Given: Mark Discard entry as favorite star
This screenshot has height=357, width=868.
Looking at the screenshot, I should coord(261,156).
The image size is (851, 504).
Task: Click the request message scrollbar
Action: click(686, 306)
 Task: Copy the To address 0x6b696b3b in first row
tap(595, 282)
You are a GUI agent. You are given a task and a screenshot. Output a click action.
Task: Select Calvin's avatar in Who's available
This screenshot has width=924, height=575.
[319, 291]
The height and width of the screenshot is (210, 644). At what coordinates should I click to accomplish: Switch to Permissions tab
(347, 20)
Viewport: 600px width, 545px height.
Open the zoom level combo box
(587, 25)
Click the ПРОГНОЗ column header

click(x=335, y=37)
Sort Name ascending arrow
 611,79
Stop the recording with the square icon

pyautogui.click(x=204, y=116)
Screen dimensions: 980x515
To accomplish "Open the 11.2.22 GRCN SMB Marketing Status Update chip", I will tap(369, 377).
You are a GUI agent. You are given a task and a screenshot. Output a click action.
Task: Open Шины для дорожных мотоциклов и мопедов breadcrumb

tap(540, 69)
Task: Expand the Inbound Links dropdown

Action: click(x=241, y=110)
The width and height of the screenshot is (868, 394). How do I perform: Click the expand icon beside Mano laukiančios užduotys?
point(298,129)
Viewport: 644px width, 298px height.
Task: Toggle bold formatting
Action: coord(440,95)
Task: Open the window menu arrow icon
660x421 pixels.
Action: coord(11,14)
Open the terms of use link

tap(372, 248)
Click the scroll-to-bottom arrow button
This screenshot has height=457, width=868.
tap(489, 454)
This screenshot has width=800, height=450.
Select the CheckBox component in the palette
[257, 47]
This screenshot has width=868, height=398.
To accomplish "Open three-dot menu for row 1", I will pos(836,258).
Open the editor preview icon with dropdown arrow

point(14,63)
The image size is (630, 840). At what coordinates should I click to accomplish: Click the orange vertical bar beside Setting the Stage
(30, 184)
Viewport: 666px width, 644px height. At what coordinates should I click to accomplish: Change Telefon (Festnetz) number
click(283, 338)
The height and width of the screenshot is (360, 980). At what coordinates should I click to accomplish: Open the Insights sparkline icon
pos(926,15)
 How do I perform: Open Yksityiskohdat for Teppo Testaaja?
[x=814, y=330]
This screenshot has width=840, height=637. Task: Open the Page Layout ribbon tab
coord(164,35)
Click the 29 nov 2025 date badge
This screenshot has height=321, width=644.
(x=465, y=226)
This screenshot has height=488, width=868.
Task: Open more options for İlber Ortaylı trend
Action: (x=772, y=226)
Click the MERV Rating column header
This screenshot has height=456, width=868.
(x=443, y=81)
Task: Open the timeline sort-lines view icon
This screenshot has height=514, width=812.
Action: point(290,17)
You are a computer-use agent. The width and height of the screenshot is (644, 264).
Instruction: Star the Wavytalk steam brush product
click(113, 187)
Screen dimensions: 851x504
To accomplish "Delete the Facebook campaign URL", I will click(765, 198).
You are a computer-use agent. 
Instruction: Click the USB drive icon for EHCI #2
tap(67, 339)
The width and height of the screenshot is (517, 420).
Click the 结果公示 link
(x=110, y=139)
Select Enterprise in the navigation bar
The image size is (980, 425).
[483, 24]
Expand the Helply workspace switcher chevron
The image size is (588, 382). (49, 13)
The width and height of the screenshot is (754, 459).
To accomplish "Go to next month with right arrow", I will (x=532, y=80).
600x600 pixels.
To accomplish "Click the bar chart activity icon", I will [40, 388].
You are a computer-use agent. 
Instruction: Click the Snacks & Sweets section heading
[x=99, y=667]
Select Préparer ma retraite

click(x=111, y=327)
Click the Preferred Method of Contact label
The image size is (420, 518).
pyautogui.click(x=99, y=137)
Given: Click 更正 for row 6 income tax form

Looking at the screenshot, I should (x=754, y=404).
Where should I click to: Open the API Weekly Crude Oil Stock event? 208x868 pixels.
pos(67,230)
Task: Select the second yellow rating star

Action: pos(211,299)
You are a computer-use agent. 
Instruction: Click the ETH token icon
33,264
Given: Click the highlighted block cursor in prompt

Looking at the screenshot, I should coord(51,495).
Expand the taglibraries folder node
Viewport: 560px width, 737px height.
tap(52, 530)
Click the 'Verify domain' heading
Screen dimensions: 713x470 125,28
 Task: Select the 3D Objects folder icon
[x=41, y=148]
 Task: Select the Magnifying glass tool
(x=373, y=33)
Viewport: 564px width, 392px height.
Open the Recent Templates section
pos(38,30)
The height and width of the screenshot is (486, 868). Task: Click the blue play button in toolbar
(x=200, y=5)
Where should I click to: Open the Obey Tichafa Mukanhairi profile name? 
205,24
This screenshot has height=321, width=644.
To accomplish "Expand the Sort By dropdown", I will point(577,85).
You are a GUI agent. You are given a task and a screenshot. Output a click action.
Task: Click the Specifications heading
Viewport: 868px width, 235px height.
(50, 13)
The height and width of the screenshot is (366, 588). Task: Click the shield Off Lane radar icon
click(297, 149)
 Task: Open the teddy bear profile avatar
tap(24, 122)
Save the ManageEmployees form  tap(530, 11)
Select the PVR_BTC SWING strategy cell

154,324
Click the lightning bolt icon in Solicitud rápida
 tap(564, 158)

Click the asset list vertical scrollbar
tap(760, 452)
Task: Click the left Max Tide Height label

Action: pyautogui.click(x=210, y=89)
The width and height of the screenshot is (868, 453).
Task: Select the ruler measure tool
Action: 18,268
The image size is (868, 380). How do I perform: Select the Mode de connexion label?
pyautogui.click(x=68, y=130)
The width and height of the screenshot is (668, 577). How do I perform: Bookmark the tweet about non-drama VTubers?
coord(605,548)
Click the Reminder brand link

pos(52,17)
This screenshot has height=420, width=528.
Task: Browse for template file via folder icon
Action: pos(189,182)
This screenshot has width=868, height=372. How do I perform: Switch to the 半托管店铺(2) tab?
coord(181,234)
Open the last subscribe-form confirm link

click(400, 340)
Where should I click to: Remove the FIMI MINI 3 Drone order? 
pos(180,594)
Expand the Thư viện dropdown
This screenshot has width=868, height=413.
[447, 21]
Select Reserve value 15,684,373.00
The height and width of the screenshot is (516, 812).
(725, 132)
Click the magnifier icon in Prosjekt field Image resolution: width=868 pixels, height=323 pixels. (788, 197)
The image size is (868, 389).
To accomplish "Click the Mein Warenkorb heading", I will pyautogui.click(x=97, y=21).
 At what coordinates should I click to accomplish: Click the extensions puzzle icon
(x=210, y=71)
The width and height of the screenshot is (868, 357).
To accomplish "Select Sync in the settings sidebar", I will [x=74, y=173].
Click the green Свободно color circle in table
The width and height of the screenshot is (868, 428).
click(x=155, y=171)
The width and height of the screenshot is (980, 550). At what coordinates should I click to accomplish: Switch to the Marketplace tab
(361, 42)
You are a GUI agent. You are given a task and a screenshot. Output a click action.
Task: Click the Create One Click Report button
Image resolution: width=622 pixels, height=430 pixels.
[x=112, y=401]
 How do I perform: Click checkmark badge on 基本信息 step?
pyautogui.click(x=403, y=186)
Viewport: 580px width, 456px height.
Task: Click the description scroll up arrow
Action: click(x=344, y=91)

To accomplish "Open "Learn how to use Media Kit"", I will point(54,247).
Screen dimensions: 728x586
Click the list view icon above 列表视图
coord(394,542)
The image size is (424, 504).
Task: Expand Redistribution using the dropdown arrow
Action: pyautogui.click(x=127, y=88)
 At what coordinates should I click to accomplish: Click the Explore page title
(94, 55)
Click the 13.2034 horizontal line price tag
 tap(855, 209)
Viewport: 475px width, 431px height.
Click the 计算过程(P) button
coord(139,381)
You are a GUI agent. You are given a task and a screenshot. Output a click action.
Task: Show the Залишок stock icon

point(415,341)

_ _ _ _ _

[Work order]: In the data above, copy every line where the string "menu" appears.

[Final answer]:
Task: Open the window menu arrow icon
To accomplish "Open three-dot menu for row 1", I will pos(836,258).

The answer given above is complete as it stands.